For our calm project, we needed to mock an OpenStack cloud environment, including projects, instances, and metadata, without actually connecting to OpenStack. This required the mock to emulate real API responses:

fake_projects = dotdictify({
    'project1': {
        'name': "project1",
        'id': "PROJECT1",
        'tags': [calm.TAG_EXEMPT],
        'instances': [
            {
                'name': "instance1-1", "id": "ID-111",
                'flavor': {'original_name': 'p2-48gb'},
                'tags': [], 'metadata': {},
                'created_at': NOW, 'updated_at': NOW
            }
        ]
    }
})

OpenStack’s API responses allow attribute-style access (instance.name) rather than dictionary-style (instance[name]). Using dotdictify(), we mimic this behavior in our tests without modifying the code base. You can see how this demonstrates realistic test cases while ensuring our mocks behave like actual OpenStack data structures.

Call Tracking

Lastly, let’s go over call tracking and how it was used in our project example:

def test_mark_exempt(mock_cloud, mock_conn):
    """Test marking a server as exempt."""
    mock_server = MagicMock(spec=openstack.compute.v2.server.Server)
    mock_project = MagicMock(spec=openstack.identity.v3.project.Project)

    mock_cloud.mark_exempt(mock_server)
    mock_cloud.mark_exempt(mock_project)

    mock_server.add_tag.assert_called_once_with(mock_conn.compute, calm.TAG_EXEMPT)
    mock_project.add_tag.assert_called_once_with(mock_conn.identity, calm.TAG_EXEMPT)

    expected_calls = [
        call.mark_exempt(mock_server),
        call.mark_exempt(mock_project)
    ]
    assert mock_cloud.mock_calls == expected_calls

mock_calls keeps a record of all calls made to the mock object. In our case, mock_calls is determining that all these assertions and calls to the Openstack API have occured the desired amount of times and in the correct order. assert_called_once_with confirms that the call happens a single time, and assert confirms that the call retrieved the expected result.

Summary

To sum up:

  1. Create fake data structures.
  2. Create fake methods.
  3. Emulate results and verify behavior.
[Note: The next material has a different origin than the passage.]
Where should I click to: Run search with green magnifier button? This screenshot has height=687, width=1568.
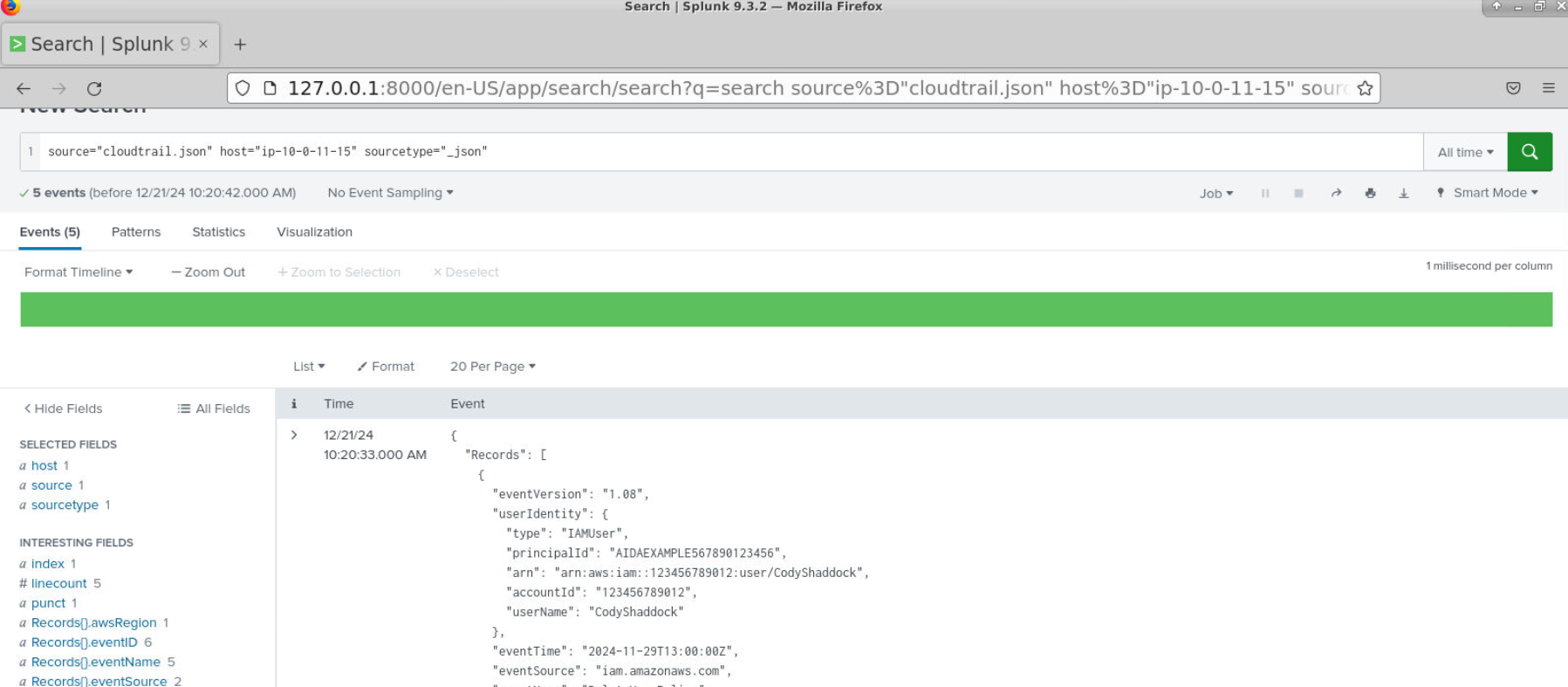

With the interconnectness of modern applications, mocking is increasingly relevant. In our case, an entire test suite was mocked, but when possible, balance mocks with real unit tests.

Your tests may pass, but that doesn’t mean your real API calls will work. Functional testing matches inputs to their expected outputs and is the recommended approach to using mock tests. Remember, with mocking you have ultimate control. This is both the strength and the danger of using them.

You have several choices of libraries to use in Python to mock tests. Use mock() if you need more control, and use MagicMock() if you want the convenience of having built-in support for magic methods.

I hope this was helpful! Good luck testing.